Reviewed-by: Vincent Guittot <vincent.guittot@linaro.org>

>
> diff --git a/kernel/sched/fair.c b/kernel/sched/fair.c
> index 2d7bba2f1da2..57074f27c0d2 100644
> --- a/kernel/sched/fair.c
> +++ b/kernel/sched/fair.c
> @@ -6700,14 +6700,14 @@ static unsigned long cpu_util_without(int cpu, struct task_struct *p)
>   * task.
>   */
>  static long
> -compute_energy(struct task_struct *p, int dst_cpu, struct perf_domain *pd)
> +compute_energy(struct task_struct *p, int dst_cpu, struct cpumask *cpus,
> +              struct perf_domain *pd)
>  {
> -       struct cpumask *pd_mask = perf_domain_span(pd);
>         unsigned long max_util = 0, sum_util = 0, cpu_cap;
>         int cpu;
>
> -       cpu_cap = arch_scale_cpu_capacity(cpumask_first(pd_mask));
> -       cpu_cap -= arch_scale_thermal_pressure(cpumask_first(pd_mask));
> +       cpu_cap = arch_scale_cpu_capacity(cpumask_first(cpus));
> +       cpu_cap -= arch_scale_thermal_pressure(cpumask_first(cpus));
>
>         /*
>          * The capacity state of CPUs of the current rd can be driven by CPUs
> @@ -6718,7 +6718,7 @@ compute_energy(struct task_struct *p, int dst_cpu, struct perf_domain *pd)

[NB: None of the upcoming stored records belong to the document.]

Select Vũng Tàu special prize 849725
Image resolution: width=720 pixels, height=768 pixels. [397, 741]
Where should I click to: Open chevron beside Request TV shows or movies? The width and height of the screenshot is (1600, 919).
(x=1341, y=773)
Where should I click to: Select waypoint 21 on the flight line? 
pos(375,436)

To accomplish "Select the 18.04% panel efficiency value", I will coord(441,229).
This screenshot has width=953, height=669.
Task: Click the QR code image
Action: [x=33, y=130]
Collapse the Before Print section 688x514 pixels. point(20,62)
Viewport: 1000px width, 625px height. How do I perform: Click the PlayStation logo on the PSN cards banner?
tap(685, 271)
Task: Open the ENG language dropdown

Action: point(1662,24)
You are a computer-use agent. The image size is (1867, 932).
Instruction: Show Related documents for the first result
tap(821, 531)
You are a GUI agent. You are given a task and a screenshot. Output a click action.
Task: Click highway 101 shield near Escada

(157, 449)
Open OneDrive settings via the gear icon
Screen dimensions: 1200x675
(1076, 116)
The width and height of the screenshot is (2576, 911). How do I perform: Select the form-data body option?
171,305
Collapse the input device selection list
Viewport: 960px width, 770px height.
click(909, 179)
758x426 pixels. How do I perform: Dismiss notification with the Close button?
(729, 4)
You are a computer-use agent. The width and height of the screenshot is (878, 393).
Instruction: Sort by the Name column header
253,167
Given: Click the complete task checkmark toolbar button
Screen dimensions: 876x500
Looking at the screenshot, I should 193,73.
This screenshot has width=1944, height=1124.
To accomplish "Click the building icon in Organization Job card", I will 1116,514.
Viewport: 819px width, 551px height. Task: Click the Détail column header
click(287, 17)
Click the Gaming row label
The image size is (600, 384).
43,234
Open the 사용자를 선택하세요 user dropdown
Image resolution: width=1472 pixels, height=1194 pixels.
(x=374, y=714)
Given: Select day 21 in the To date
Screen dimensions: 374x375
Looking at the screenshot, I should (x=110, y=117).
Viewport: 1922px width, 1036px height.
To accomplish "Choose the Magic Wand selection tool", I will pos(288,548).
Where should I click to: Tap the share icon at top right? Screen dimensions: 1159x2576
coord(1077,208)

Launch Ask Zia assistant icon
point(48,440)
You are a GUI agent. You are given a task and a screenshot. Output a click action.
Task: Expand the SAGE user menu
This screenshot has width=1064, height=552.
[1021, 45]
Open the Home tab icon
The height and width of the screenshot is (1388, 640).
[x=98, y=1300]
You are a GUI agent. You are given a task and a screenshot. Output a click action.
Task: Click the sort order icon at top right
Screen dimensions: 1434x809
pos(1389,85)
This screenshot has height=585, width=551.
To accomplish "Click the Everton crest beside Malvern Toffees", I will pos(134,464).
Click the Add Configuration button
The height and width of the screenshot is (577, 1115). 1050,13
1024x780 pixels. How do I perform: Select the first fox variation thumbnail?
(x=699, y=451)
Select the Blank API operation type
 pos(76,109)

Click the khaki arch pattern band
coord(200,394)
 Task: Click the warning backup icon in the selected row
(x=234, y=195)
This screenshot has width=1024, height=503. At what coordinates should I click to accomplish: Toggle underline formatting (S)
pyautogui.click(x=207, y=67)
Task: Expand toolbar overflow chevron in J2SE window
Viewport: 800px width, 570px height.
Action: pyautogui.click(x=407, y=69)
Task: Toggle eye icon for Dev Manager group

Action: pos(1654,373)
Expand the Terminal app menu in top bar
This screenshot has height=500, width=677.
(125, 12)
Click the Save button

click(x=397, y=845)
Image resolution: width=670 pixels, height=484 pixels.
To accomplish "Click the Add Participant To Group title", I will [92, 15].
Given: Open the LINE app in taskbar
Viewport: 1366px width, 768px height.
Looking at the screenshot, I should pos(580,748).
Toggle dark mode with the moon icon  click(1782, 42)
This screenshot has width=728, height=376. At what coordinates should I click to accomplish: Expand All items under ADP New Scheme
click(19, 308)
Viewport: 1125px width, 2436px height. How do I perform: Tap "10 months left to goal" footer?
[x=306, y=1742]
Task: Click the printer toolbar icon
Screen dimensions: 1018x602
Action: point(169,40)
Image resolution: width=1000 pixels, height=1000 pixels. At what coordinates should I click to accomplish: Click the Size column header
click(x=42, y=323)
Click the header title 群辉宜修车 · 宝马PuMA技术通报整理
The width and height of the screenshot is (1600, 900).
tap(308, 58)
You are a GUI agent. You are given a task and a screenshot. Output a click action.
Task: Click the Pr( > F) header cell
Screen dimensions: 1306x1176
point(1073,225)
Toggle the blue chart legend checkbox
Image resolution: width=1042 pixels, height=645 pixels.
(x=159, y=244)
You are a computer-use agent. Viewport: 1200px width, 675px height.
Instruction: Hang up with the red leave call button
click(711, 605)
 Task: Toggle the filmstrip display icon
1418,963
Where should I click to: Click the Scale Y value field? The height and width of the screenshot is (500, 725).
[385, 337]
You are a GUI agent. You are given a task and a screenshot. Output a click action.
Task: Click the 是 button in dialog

>          * If an entire pd is outside of the current rd, it will not appear in
>          * its pd list and will not be accounted by compute_energy().
>          */
> -       for_each_cpu_and(cpu, pd_mask, cpu_online_mask) {
> +       for_each_cpu(cpu, cpus) {
>                 unsigned long util_freq = cpu_util_next(cpu, p, dst_cpu);
>                 unsigned long cpu_util, util_running = util_freq;
>                 struct task_struct *tsk = NULL;
> @@ -6805,6 +6805,7 @@ compute_energy(struct task_struct *p, int dst_cpu, struct perf_domain *pd)
>   */
>  static int find_energy_efficient_cpu(struct task_struct *p, int prev_cpu)
>  {
> +       struct cpumask *cpus = this_cpu_cpumask_var_ptr(select_rq_mask);
>         unsigned long prev_delta = ULONG_MAX, best_delta = ULONG_MAX;
>         struct root_domain *rd = cpu_rq(smp_processor_id())->rd;
>         int cpu, best_energy_cpu = prev_cpu, target = -1;
> @@ -6839,7 +6840,9 @@ static int find_energy_efficient_cpu(struct task_struct *p, int prev_cpu)
>                 unsigned long base_energy_pd;
>                 int max_spare_cap_cpu = -1;
>
> -               for_each_cpu_and(cpu, perf_domain_span(pd), sched_domain_span(sd)) {
> +               cpumask_and(cpus, perf_domain_span(pd), cpu_online_mask);
> +
> +               for_each_cpu_and(cpu, cpus, sched_domain_span(sd)) {
>                         if (!cpumask_test_cpu(cpu, p->cpus_ptr))
>                                 continue;
>
> @@ -6876,12 +6879,12 @@ static int find_energy_efficient_cpu(struct task_struct *p, int prev_cpu)
>                         continue;
>
>                 /* Compute the 'base' energy of the pd, without @p */
> -               base_energy_pd = compute_energy(p, -1, pd);
> +               base_energy_pd = compute_energy(p, -1, cpus, pd);
>                 base_energy += base_energy_pd;
>
>                 /* Evaluate the energy impact of using prev_cpu. */
>                 if (compute_prev_delta) {
> -                       prev_delta = compute_energy(p, prev_cpu, pd);
> +                       prev_delta = compute_energy(p, prev_cpu, cpus, pd);
>                         if (prev_delta < base_energy_pd)
>                                 goto unlock;
>                         prev_delta -= base_energy_pd;
> @@ -6890,7 +6893,8 @@ static int find_energy_efficient_cpu(struct task_struct *p, int prev_cpu)
>
>                 /* Evaluate the energy impact of using max_spare_cap_cpu. */
>                 if (max_spare_cap_cpu >= 0) {
> -                       cur_delta = compute_energy(p, max_spare_cap_cpu, pd);
> +                       cur_delta = compute_energy(p, max_spare_cap_cpu, cpus,
> +                                                  pd);
>                         if (cur_delta < base_energy_pd)
>                                 goto unlock;
>                         cur_delta -= base_energy_pd;
> --
> 2.36.1.124.g0e6072fb45-goog
>